[StepSecurity] Apply security best practices

.github/workflows/devskim.yml

@@ -17,6 +17,9 @@
   group: devskim-${{ github.ref }}
   cancel-in-progress: false
 
+permissions:
+  contents: read
+
 jobs:
   lint:
     name: DevSkim
@@ -44,7 +47,7 @@
           ignore-globs: "**/.git/**,**/bin/**,**/*.fit,**/*.png,**/*.jpg,**/*.jpeg,**/*.ico,**/*.icns,**/*.svg,**/*.pdf"
 
       - name: Debug - List files in workspace
         run: |
           echo "Listing all files in workspace:"
           find . -type f | sort
           echo "Showing first 5 lines of each file (if text):"

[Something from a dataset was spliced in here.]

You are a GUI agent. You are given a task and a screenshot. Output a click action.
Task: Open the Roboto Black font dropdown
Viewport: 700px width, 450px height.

.github/workflows/git-sizer-dispatch.yml

@@ -13,12 +13,17 @@ jobs:
     name: git-sizer - ${{ github.event.inputs.repo }}
     runs-on: ubuntu-latest
     steps:
+      - name: Harden the runner (Audit all outbound calls)
+        uses: step-security/harden-runner@002fdce3c6a235733a90a27c80493a3241e56863 # v2.12.1
+        with:
+          egress-policy: audit
+
       - name: Checkout code
         uses: actions/checkout@11bd71901bbe5b1630ceea73d27597364c9af683 # v4.2.2
 
       - name: Use local git-sizer action
         id: sizer
-        uses: ChrisCarini/github-git-sizer-action@latest
+        uses: ChrisCarini/github-git-sizer-action@09eaa4ae73038a5f0bbdc7e7b964f1bf6114c277 # latest
         with:
           repo: ${{ github.event.inputs.repo }}
           flags: '--threshold=0'

.github/workflows/git-sizer.yml

@@ -12,6 +12,11 @@ jobs:
     name: git-sizer - ${{ github.repository }}
     runs-on: ubuntu-latest
     steps:
+      - name: Harden the runner (Audit all outbound calls)
+        uses: step-security/harden-runner@002fdce3c6a235733a90a27c80493a3241e56863 # v2.12.1
+        with:
+          egress-policy: audit
+
       - name: Run git-sizer
         id: sizer
         uses: ChrisCarini/github-git-sizer-action@09eaa4ae73038a5f0bbdc7e7b964f1bf6114c277 # latest

.github/workflows/rebase.yml

@@ -2,8 +2,14 @@ name: Automatic Rebase
 on:
   issue_comment:
     types: [created]
+permissions:
+  contents: read
+
 jobs:
   rebase:
+    permissions:
+      contents: write  # for cirrus-actions/rebase to push code to rebase
+      pull-requests: read  # for cirrus-actions/rebase to get info about PR
     name: Rebase
     runs-on: ubuntu-latest
     if: >-

.github/workflows/spelling_action.yml

@@ -8,6 +8,9 @@ on:
 concurrency:
   group: spellcheck-${{ github.ref }}
   cancel-in-progress: false
+permissions:
+  contents: read
+
 jobs:
   build:
     name: Spellcheck

.github/workflows/summary.yml

@@ -4,6 +4,9 @@
   issues:
     types: [opened]
 
+permissions:
+  contents: read
+
 jobs:
   summary:
     runs-on: ubuntu-latest
@@ -33,7 +36,7 @@
             Body: ${{ github.event.issue.body }}
 
       - name: Comment with AI summary
         run: |
           gh issue comment $ISSUE_NUMBER --body '${{ steps.inference.outputs.response }}'
         env:
           GH_TOKEN: ${{ secrets.GITHUB_TOKEN }}

.github/workflows/trufflehog.yml

@@ -6,6 +6,9 @@ on:
       - main
   pull_request:
 
+permissions:
+  contents: read
+
 jobs:
   trufflehog:
     runs-on: ubuntu-latest

.pre-commit-config.yaml

@@ -33,3 +33,7 @@ repos:
       - id: check-vcs-permalinks
       # - id: pretty-format-json
       - id: check-docstring-first
+  - repo: https://github.com/jumanjihouse/pre-commit-hooks
+    rev: 3.0.0
+    hooks:
+      - id: RuboCop